Yearly variations of the five gaseous pollutants are studied and the accumulation of pollutant concentrations inside the bus was observed to be a result of variation in different parameters and not due to variation of a single parameter. The in-vehicle pollutant concentration trends are observed to be highly influenced by heavy traffic on the road. Over the three study period, relatively higher pollutant levels are observed for all the pollutants during winter season. Regression analysis has been used to identify the various factors that influence pollutant concentrations inside the bus. It was found that the pollutant levels are affected mainly by ventilation conditions of the bus, passenger activity inside the bus, vehicular traffic around the bus, and ambient meteorological conditions. The study identifies the important variables that affect in-vehicle pollutants in each season across different years. For example, ambient temperature, wind speed, passengers, trucks, and run/close are identified as influential factors affecting the in-vehicle CO2 concentrations in winter 2009.

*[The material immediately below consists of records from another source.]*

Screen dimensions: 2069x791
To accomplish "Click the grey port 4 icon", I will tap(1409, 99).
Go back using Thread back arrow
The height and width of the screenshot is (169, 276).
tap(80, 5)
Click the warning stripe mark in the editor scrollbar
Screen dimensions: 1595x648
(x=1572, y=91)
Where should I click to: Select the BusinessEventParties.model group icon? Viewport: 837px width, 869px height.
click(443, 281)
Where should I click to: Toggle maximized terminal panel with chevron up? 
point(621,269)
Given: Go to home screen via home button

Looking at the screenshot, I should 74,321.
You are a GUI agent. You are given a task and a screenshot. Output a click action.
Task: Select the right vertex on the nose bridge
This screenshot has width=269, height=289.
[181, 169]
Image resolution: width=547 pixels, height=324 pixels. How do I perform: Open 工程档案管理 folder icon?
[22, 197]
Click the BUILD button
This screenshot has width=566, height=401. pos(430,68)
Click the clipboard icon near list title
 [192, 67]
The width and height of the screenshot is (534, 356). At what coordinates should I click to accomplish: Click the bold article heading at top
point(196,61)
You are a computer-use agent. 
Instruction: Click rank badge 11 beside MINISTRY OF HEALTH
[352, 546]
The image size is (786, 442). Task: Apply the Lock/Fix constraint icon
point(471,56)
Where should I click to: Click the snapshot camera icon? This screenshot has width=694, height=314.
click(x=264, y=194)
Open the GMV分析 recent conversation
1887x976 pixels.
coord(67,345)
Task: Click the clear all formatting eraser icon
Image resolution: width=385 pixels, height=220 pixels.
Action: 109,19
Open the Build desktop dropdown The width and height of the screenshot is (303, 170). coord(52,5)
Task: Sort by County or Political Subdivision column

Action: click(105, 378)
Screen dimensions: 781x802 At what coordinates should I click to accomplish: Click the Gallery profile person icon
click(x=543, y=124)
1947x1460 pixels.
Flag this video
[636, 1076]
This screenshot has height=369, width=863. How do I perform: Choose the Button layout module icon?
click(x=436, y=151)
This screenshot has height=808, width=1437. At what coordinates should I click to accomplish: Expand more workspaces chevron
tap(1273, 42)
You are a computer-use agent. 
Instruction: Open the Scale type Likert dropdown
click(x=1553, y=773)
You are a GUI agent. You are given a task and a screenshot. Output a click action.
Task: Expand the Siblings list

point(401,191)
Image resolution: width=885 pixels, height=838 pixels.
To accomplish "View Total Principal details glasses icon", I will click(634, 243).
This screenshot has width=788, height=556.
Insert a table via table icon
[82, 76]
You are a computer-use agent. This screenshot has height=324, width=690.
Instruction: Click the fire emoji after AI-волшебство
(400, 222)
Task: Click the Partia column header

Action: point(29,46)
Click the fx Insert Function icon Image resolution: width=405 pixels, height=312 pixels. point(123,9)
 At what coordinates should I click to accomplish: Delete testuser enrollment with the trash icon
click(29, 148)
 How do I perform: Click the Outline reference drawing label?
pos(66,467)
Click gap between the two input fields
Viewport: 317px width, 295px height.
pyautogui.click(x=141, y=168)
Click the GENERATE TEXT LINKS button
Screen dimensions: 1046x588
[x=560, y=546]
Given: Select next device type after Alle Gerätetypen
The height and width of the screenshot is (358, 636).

A mass balance approach was used in modeling the levels of carbon dioxide (CO2) inside buses running on B20 and ULSD fuels. The model was tested over different seasons for one year period. The mixing factors for the model were calculated for both B20 and ULSD buses using a reverse approach on a seasonal basis. The infiltration rate, outdoor concentrations, and source emission rate were estimated from the literature review when developing the mass balance model. The model evaluation showed that the proposed mass balance model is capable of predicting the CO2 levels in both B20 and ULSD fueled buses in all the seasons with limited accuracy. The predictions of the proposed model heavily depend on the accurate knowledge of ambient CO2 levels.